If the Liverpool fixture kick-started Barnsley’s comeback, however, the return fixture would pretty much kill it. A chaotic game at Oakwell saw referee Gary Willard send off three Tykes players in a display that so incensed the home support that 17 of them would be arrested by the end of the afternoon. One fan made a beeline for Willard and had to be rugby tackled by Fjortoft. So rattled was the referee that he retreated to the dressing room without telling the teams, leaving them guessing for a full five minutes as to whether the match had been abandoned. Barnsley’s remaining players made a fight of it but eventually lost 3-2.

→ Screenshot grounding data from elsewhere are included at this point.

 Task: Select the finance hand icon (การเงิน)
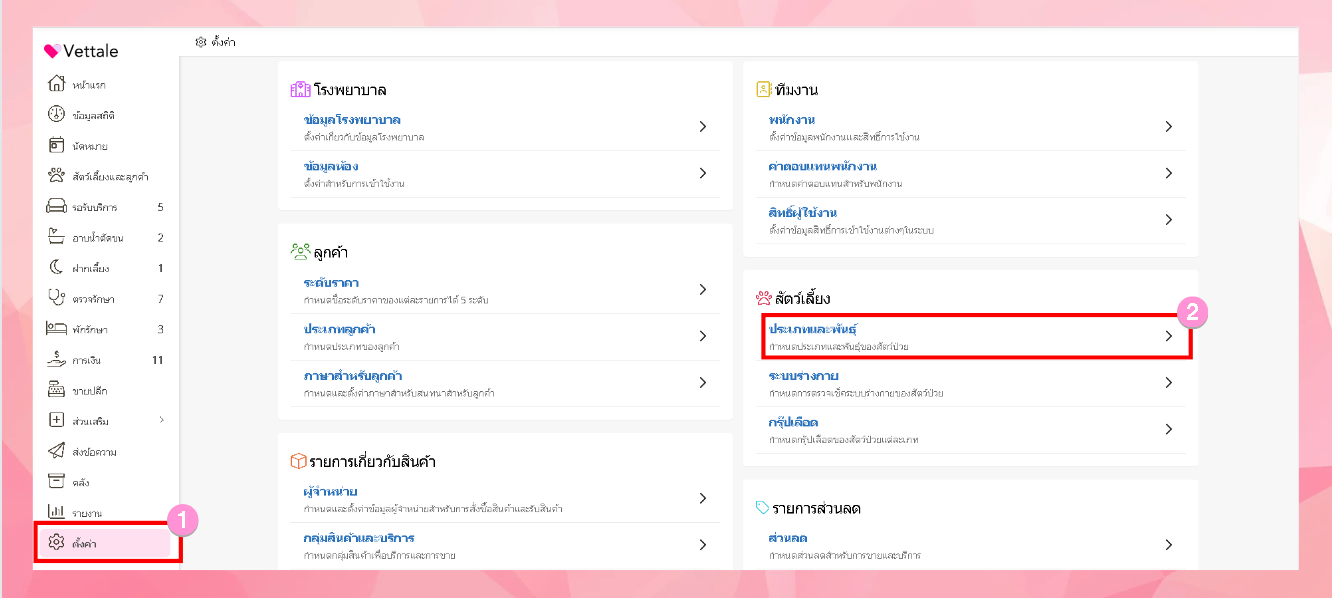(57, 360)
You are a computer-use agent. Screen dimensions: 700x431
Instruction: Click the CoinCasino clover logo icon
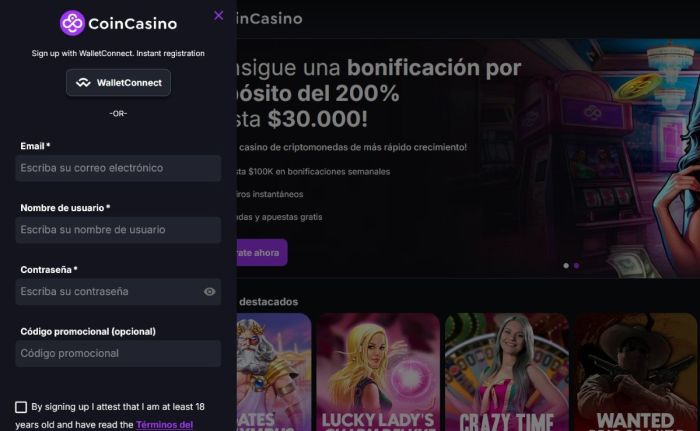72,23
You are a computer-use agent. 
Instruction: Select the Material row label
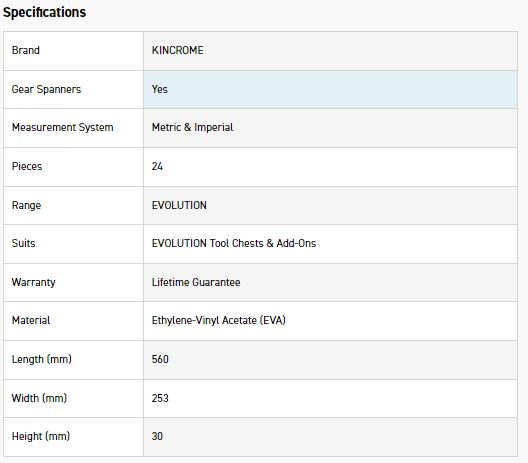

The defeat all but sunk them. Not only did they have the suspensions to deal with, but their belief was sapped. Just as returning hero Jurgen Klinsmann was pulling Spurs out of the mire, punch-drunk Barnsley slipped from defeat to defeat on the home stretch, losing six of their last eight. Relegation was confirmed in their penultimate game at Filbert Street in a 2-1 reverse to Leicester. In the dressing room after the game, all the players could hear was the away fans serenading their team.

Ultimately, what cost Barnsley was that early naivety. Had they got in some players with top flight experience sooner, had they got nastier earlier, had they defended as they did at Anfield more often – rather than concede 82 goals – they may very well have survived.  “No one can score from Row Z. It took us a long time to learn that,” Wilson would lament.


No  Way Back

Nevertheless, the defiant message from Oakwell was “we’ll be back”, and the foundations certainly seemed to be in place for a swift return…until they weren’t. Wilson left that summer for another crack at the Premier League with boyhood club Sheffield Wednesday, which went down as well as you might imagine. Redfearn, the undisputed star of the side, followed suit, to enjoy pretty much the same experience again with the top flight’s newest underdogs, Charlton Athletic.

Dressing room joker Hendrie, to almost universal astonishment, was appointed manager; his abrupt switch from arch prankster to dour authoritarian predictably alienated many of his former peers pretty quickly, while also robbing the team of his twinkly, canny gifts on the pitch. Despite a healthy transfer budget by second-tier standards of the time, The Tykes could only finish 13th.

They would never return to the Premier League. Yet their sole season embraced a special kind of chaos that English football just doesn’t seem to produce anymore. In-house poets, Macedonian media scandals, queues outside travel agents to meet a player who’d never kicked a ball professionally…indeed, the two Liverpool games alone contained enough drama to warrant their own Netflix series.

In a short space of time, they created enough memories to ensure that there is a corner of the Premier League that is forever Barnsley.